A novel nicotinic acetylcholine receptor subtype in basal forebrain cholinergic neurons with high sensitivity to amyloid peptides

Nicotinic acetylcholine receptors (nAChRs) containing α7 subunits are thought to assemble as homomers. α7-nAChR function has been implicated in learning and memory, and alterations of α7-nAChR have been found in patients with Alzheimer's disease (AD). Here we report findings consistent with a novel, naturally occurring nAChR subtype in rodent, basal forebrain cholinergic neurons. In these cells, α7 subunits are coexpressed, colocalize, and coassemble with β2 subunit(s). Compared with homomeric α7-nAChRs from ventral tegmental area neurons, functional, presumably heteromeric α7β;2-nAChRs on cholinergic neurons freshly dissociated from medial septum/diagonal band (MS/DB) exhibit relatively slow kinetics of whole-cell current responses to nicotinic agonists and are more sensitive to the β;2 subunit-containing nAChR-selective antagonist, dihydro-β- erythroidine (DHβE). Interestingly, presumed, heteromeric α7β2-nAChRs are highly sensitive to functional inhibition by pathologically relevant concentrations of oligomeric, but not monomeric or fibrillar, forms of amyloid β_1-42 (Aβ_1-42). Slow whole-cell current kinetics, sensitivity to DHβE, and specific antagonism by oligomeric Aβ_1-42 also are characteristics of heteromeric α7β2-nAChRs, but not of homomeric α7-nAChRs, heterologously expressed in Xenopus oocytes. Moreover, choline-induced currents have faster kinetics and less sensitivity to Aβ when elicited from MS/DB neurons derived from nAChR β2 subunit knock-out mice rather than from wild-type mice.
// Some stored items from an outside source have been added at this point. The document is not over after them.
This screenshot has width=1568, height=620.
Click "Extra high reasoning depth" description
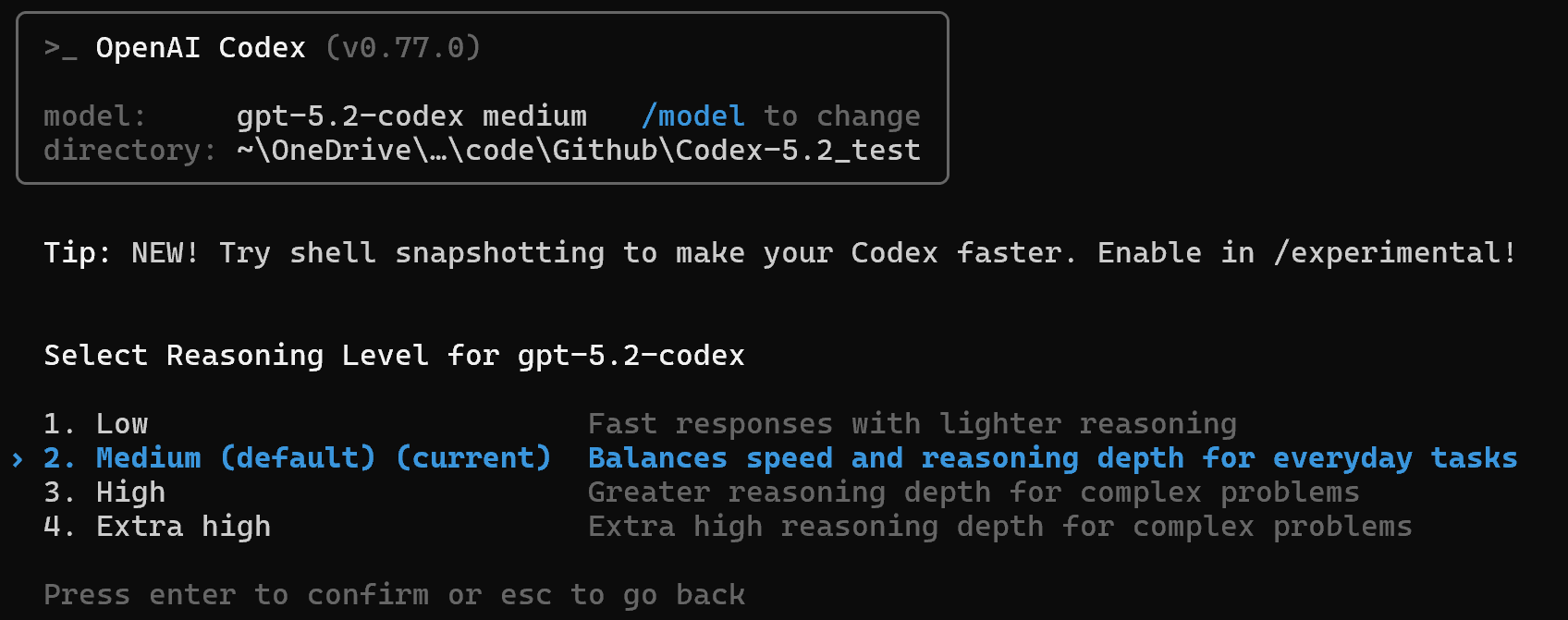[999, 527]
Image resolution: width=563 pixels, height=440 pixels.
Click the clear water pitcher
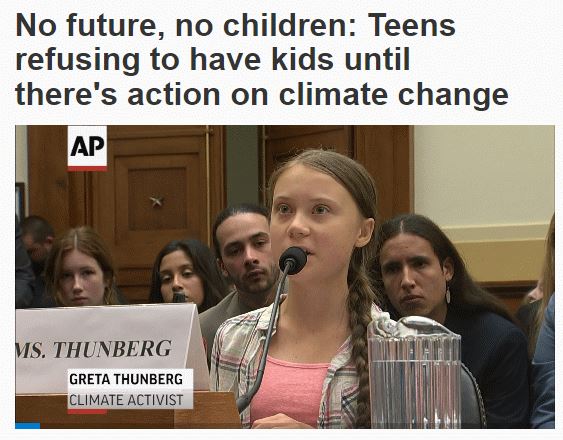(x=415, y=373)
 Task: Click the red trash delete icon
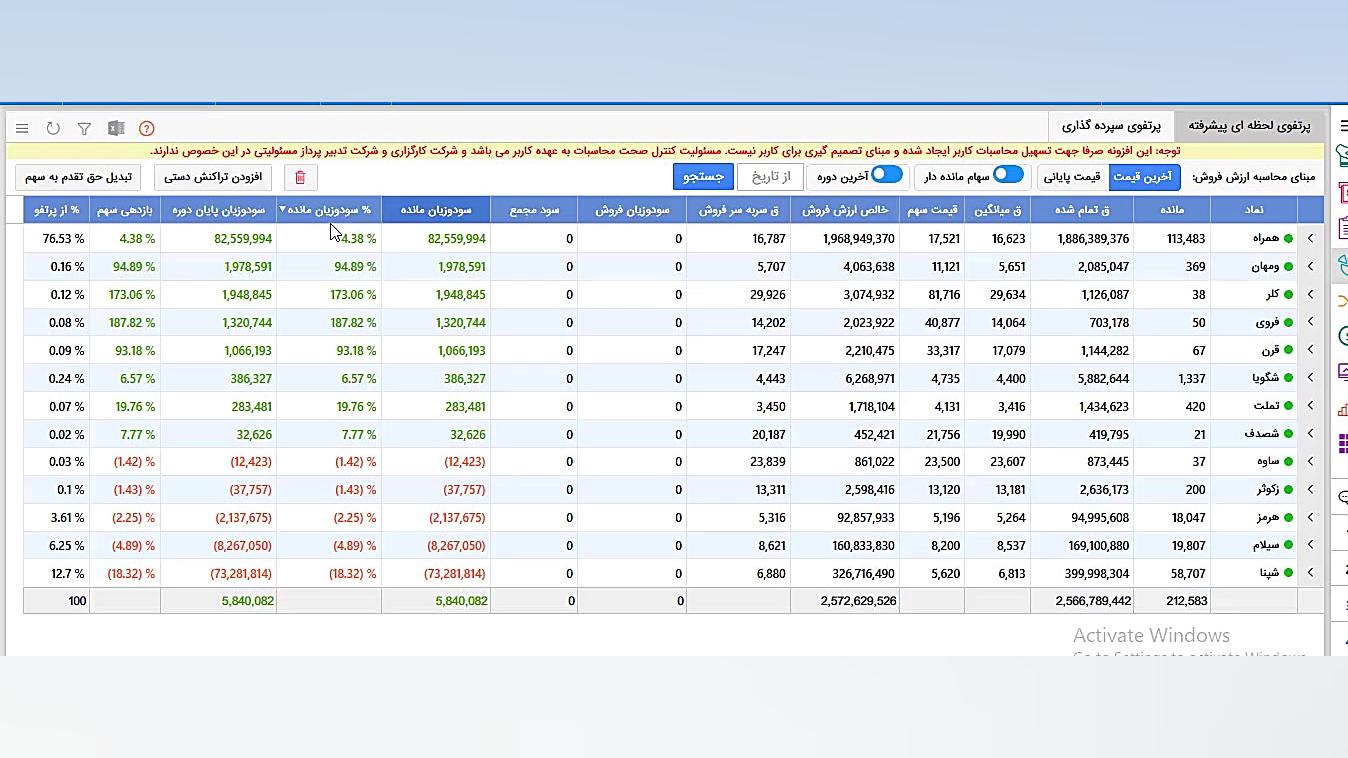300,177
The presence of novel, functional, heteromeric α7β2-nAChRs on basal forebrain cholinergic neurons and their high sensitivity to blockade by low concentrations of oligomeric Aβ_1-42 suggests possible mechanisms for deficits in cholinergic signaling that could occur early in the etiopathogenesis of AD and might be targeted by disease therapies.